Home > High Court begins hearing challenge to the Rookery South (Resource Recovery Facility) Order 2011

On 5th February the High Court (Mitting J.) started to hear argument in the judicial review challenge brought by FCC Environment (UK) Ltd  against the Rookery South (Resource Recovery Facility) Order 2011 (2013/680) (“the Order”) which approves an application for a development consent order under the Planning Act 2008 (“the 2008 Act”) made by the Interested Party (“Covanta”) to develop an electricity generating station with an average gross output of approximately 65 MWe, together with a materials recovery facility and other associated development.

The order was made by the Infrastructure Planning Commission in 2011, but was required to be laid before Parliament pursuant to s. 128 of the 2008 Act. This required special parliamentary procedures (“SPP”) prior to the coming into force of the draft order. These procedures are in turn governed by the Statutory Orders (Special Procedure) Act 1945 (“the Special Procedure Act”). Under the Special Procedure Act, and by virtue of petitions being presented against the Order, the Order was referred to a Parliamentary Committee for examination. That examination determined that the Order should be reported without amendment, but as a consequence of this examination, the said report was not laid before Parliament (and so did not come into force) until 28 February 2013. It was then published in March 2013.

The Order is challenged on 2 grounds:

i. The first ground is that the decision to award compulsory acquisition powers is flawed for the failure to provide adequate reasons for concluding that there was a compelling case in the public interest for the award of such powers, in particular by failing to explain why it was concluded that there were no reasonable alternatives to compulsory acquisition.
ii. The second ground is that the Secretary of State failed, in light of the delay between the making of the Order and its coming into force, to consider whether it was necessary to update the environmental information available to him. This is alleged to be needed in order to ensure that the Order  was based on “current knowledge” as required, inter alia, by Article 5(1) of Directive 2011/92/EU and regs. 2 and 3 of the Infrastructure Planning (Environmental Impact Assessment) Regulations 2009.

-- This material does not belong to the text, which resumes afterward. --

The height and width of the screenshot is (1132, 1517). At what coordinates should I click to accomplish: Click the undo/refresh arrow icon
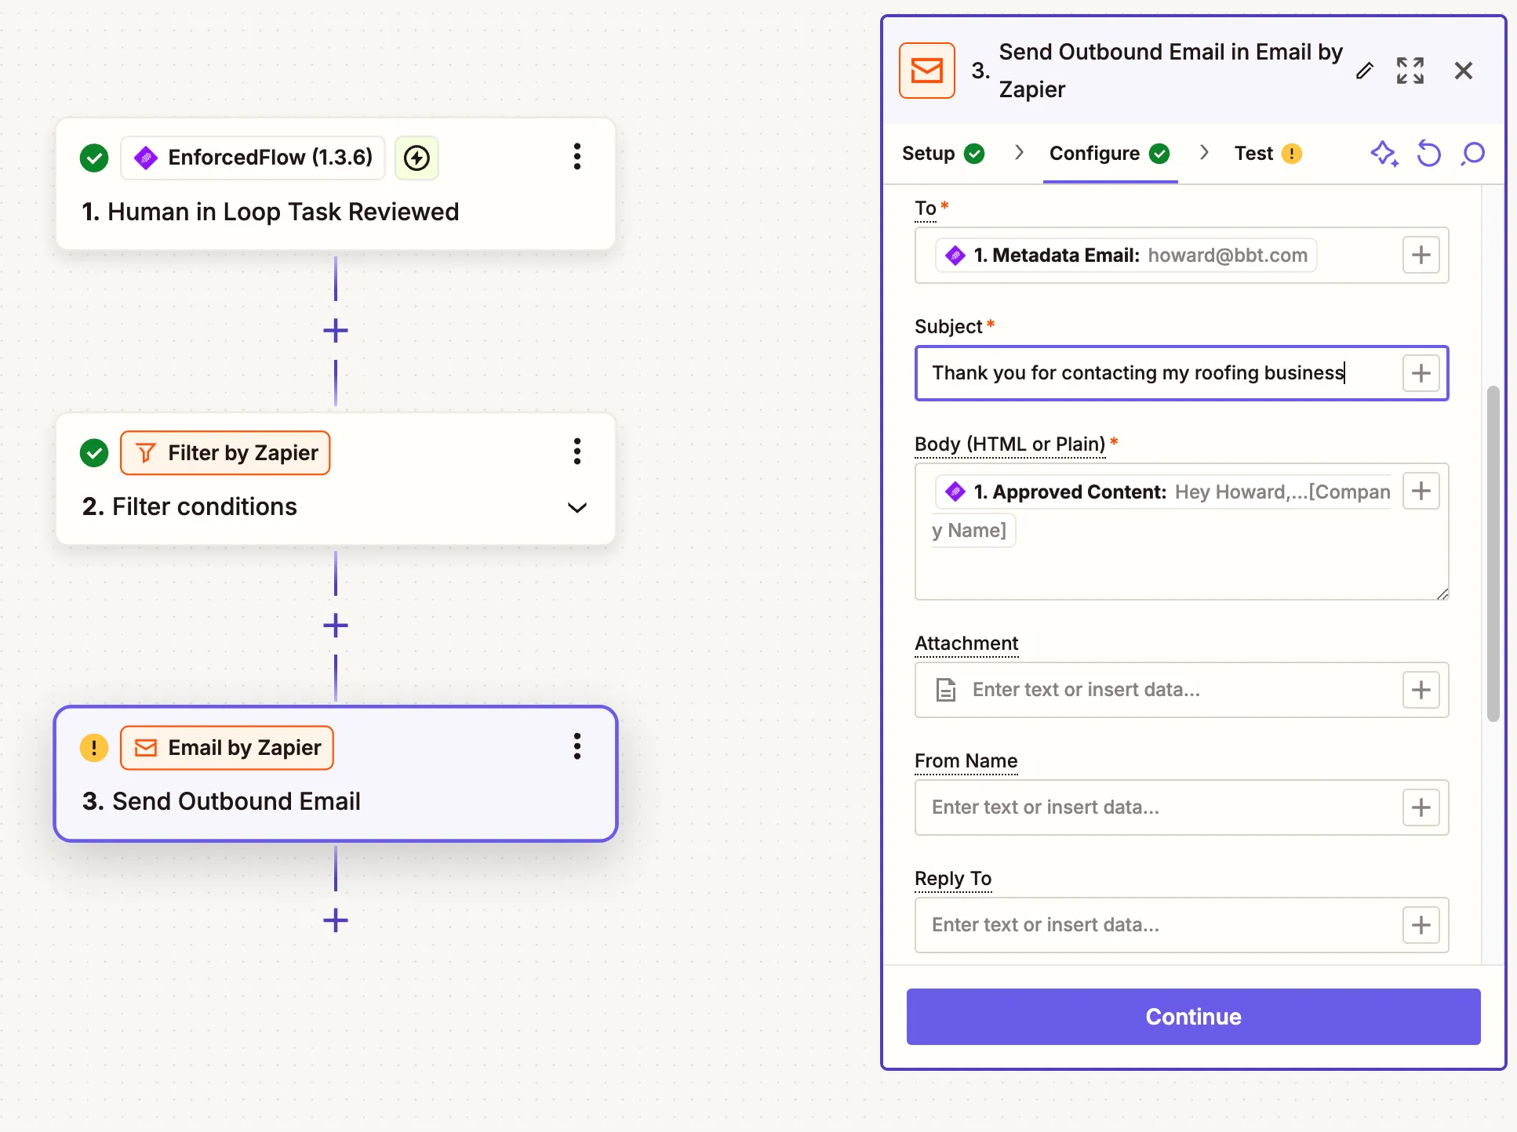1428,154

A second decision challenged is a decision of 27 March 2013 by the Secretary of State to refuse to change or revoke the Order. Given the delay in the Order coming into force, the Claimant wrote to the Secretary of State on 13 March 2013, and requested that the Secretary of State exercise his powers under s. 153 and paragraphs 3(3) and 3(7) of Schedule 6 of the 2008 Act to change or revoke the Order. This is alleged to be required in order for the Secretary of State, to consider whether it was necessary to update the environmental information available to him, for the same reasons as set out above. This request was refused.

James Maurici QC and Andrew Byass are appearing for the Claimant, FCC Environment (UK) Ltd, instructed by Nabarro.
David Blundell is appearing for the Secretary of State for Energy and Climate Change.
Tim Mould QC is appearing for the Interested Party, Covanta, instructed by DLA Piper.